• RECORDS:
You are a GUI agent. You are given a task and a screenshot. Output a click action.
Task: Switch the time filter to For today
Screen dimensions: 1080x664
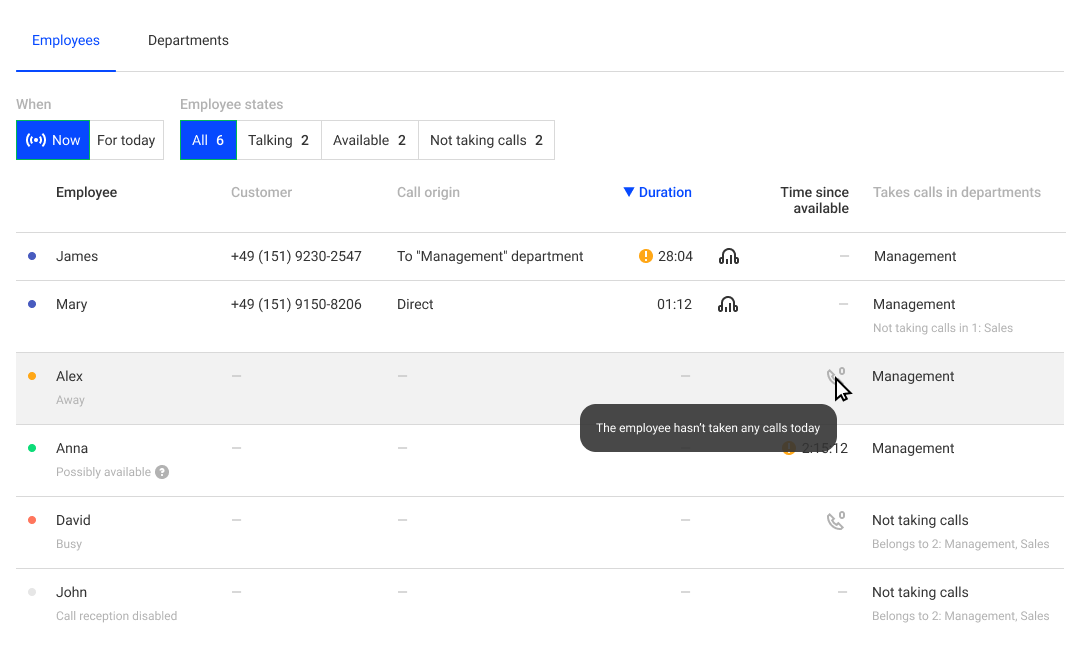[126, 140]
...
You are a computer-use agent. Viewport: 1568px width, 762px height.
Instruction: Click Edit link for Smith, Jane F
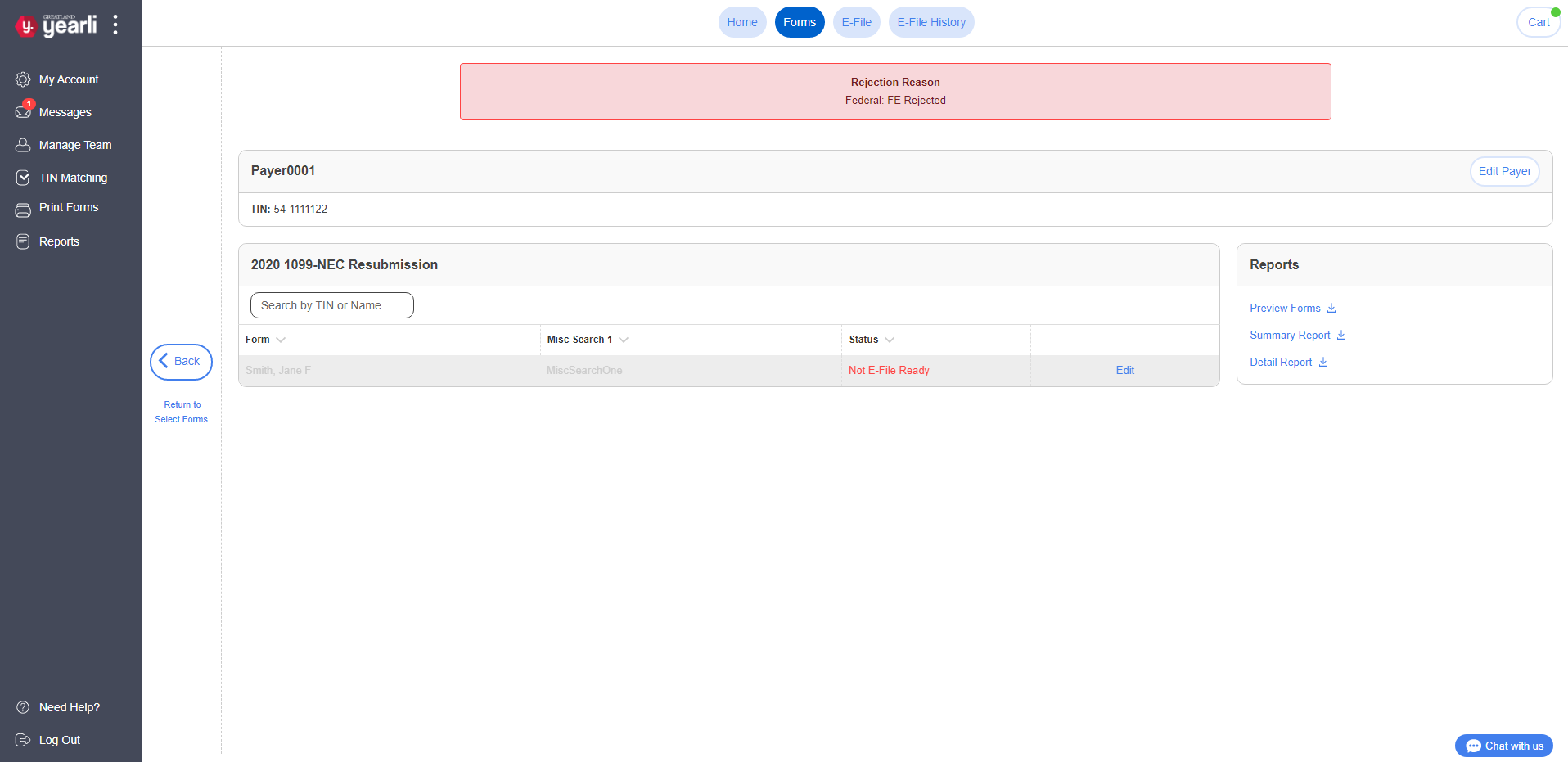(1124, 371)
...
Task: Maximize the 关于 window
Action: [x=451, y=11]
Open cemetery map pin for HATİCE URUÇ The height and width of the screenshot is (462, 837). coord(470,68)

• ABOUT THIS TASK: Please state how many lines hold the string "screenshot" in the listing above, giving the figure alone.

• EXERCISE OUTPUT: 2